To wrap up the Omarchy series for now, I think I still owe a quick word on installing via the official Omarchy ISO.

ISO

Just head to the official site and click “ISO” to download. Use Rufus or Balena Etcher on Windows (or Caligula on Linux) to burn it to a USB stick and boot from it. From there, follow the step-by-step and in less than 5 minutes you’ll have everything installed.

Omarchy install

As I explained in the first article, I did it differently: I installed pure Arch Linux, Desktop style, with Hyprland + SDDM. Then I installed Omarchy using the manual command line:

curl -fsSL https://omarchy.org/install | bash

You can do it either way. The second gives you more control, but after gaining more experience and reading the install scripts, I recommend downloading the Omarchy ISO itself. It really is easier.

Limine vs Grub

The reason I went the manual route was because I wasn’t sure if Omarchy supported BTRFS rollback via snapshots. I had heard that the Limine bootloader didn’t support that. But I was wrong: Omarchy installs Limine with Snapper support (which is similar to Timeshift, the one I usually use). Read ArchWiki section 6.2. So this should be a superior option to my GRUB+Timeshift setup that I talked about in the first article.

Since I already installed it manually, I’ll keep things as they are because in practice it’s the same thing. But if I were installing again, I’d go with Limine+Snapper just to try it out.

This means there’s support for snapshotting your entire filesystem with BTRFS before a package update, and if something goes wrong, you can reboot and roll back to a previous snapshot. That gives you peace of mind so you don’t lose a whole day trying to fix something if an important system package ships buggy or corrupted. That’s the most important feature.

SDDM vs UWSM

Another thing I noticed was the login manager. On pure Arch, it installs Hyprland by default with SDDM, the same one KDE uses.

Omarchy uses UWSM, which auto-logs you in with your user at boot. So there’s no login screen, it just opens Hyprland automatically.

“But isn’t that insecure??”

No, because the Omarchy ISO pre-configures your SSD with LUKS, below the filesystem.

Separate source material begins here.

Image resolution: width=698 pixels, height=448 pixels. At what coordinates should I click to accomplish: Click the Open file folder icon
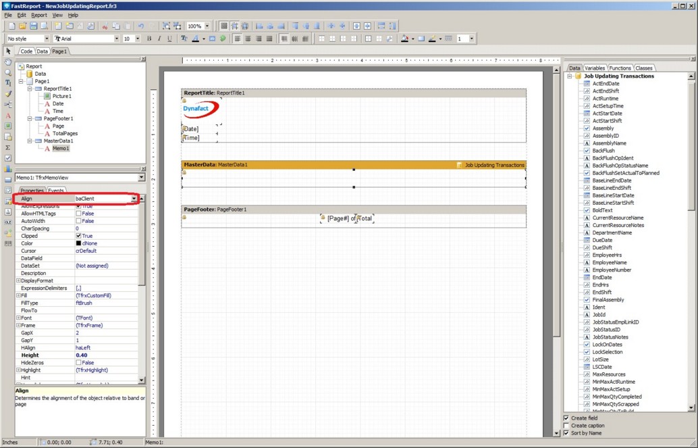click(22, 26)
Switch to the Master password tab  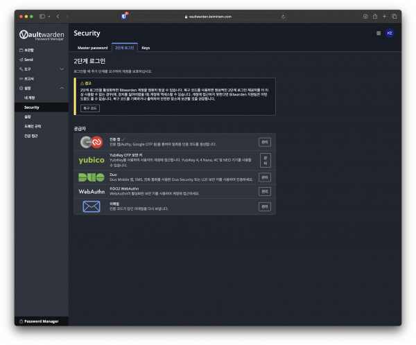(x=92, y=48)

For those who don’t know, LUKS stands for Linux Unified Key Setup, which provides full-disk encryption. Its advantage over Windows BitLocker is that it’s filesystem-agnostic. In other words, it works with BTRFS or EXT4 or any other, because in the boot sequence, after the bootloader (whether Limine or Grub), it loads before the filesystem. It’s a block-level encryptor.

install luks

So when you boot your system, it first asks for the passphrase to decrypt your disk. Then the filesystem opens and the Linux kernel can continue the normal boot with the disk unlocked. So you are always forced to type your strong user passphrase at boot to decrypt the disk.

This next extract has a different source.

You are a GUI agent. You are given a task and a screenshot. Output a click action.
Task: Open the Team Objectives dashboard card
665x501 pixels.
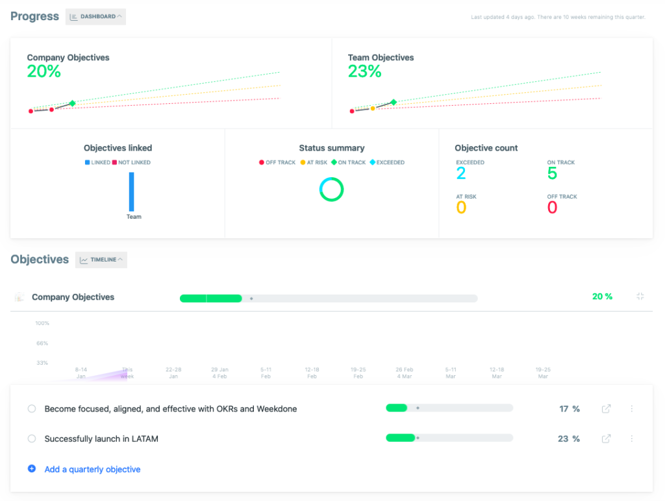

That’s why typing a password again at a login manager would be redundant and unnecessary, and I imagine that’s why they chose UWSM instead of SDDM.

Especially on a laptop, or in situations where other people live with you, it’s essential to make sure your disk is encrypted, no matter the operating system. Say you go out to work or travel and your laptop gets stolen. Without encryption, it’s game over, regardless of whether you have a login manager. It doesn’t protect your data. Anyone can just pull the SSD from your laptop, plug it into another computer, and boom, they can copy everything by booting as root.

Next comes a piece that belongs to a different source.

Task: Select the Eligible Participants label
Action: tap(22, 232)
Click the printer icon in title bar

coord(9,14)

With encryption, without the passphrase to decrypt it, accessing your data is impossible. Truly impossible, because on any modern computer from the last 15 years, the CPU ships with hardware-accelerated instructions for AES 256 encryption.

Getting a bit more nerdy: the decryption key is not your passphrase. During the install process, a new stronger and more secure key is generated using a key derivation process (KDF - Key Derivation Function), nowadays using Argon2id, previously PBKDF2. I explain this in this video:

So when you type your passphrase, what actually happens is it decrypts that secure key, and it’s with that secure key that your disk is encrypted. That’s why you can’t brute-force decrypt your data.

Plus, AES 256 is one of those encryption algorithms that’s quantum resistant. Even if a quantum computer were possible (it isn’t), not even that could decrypt your disk. That’s the level of security.

“But won’t it be slower?”

No. It’s practically imperceptible, because AES, as I said, is hardware-accelerated by your CPU and doesn’t depend on operating system software. In day-to-day use, you’ll barely notice. Performance is practically the same. There’s no reason not to enable encryption, especially on a laptop.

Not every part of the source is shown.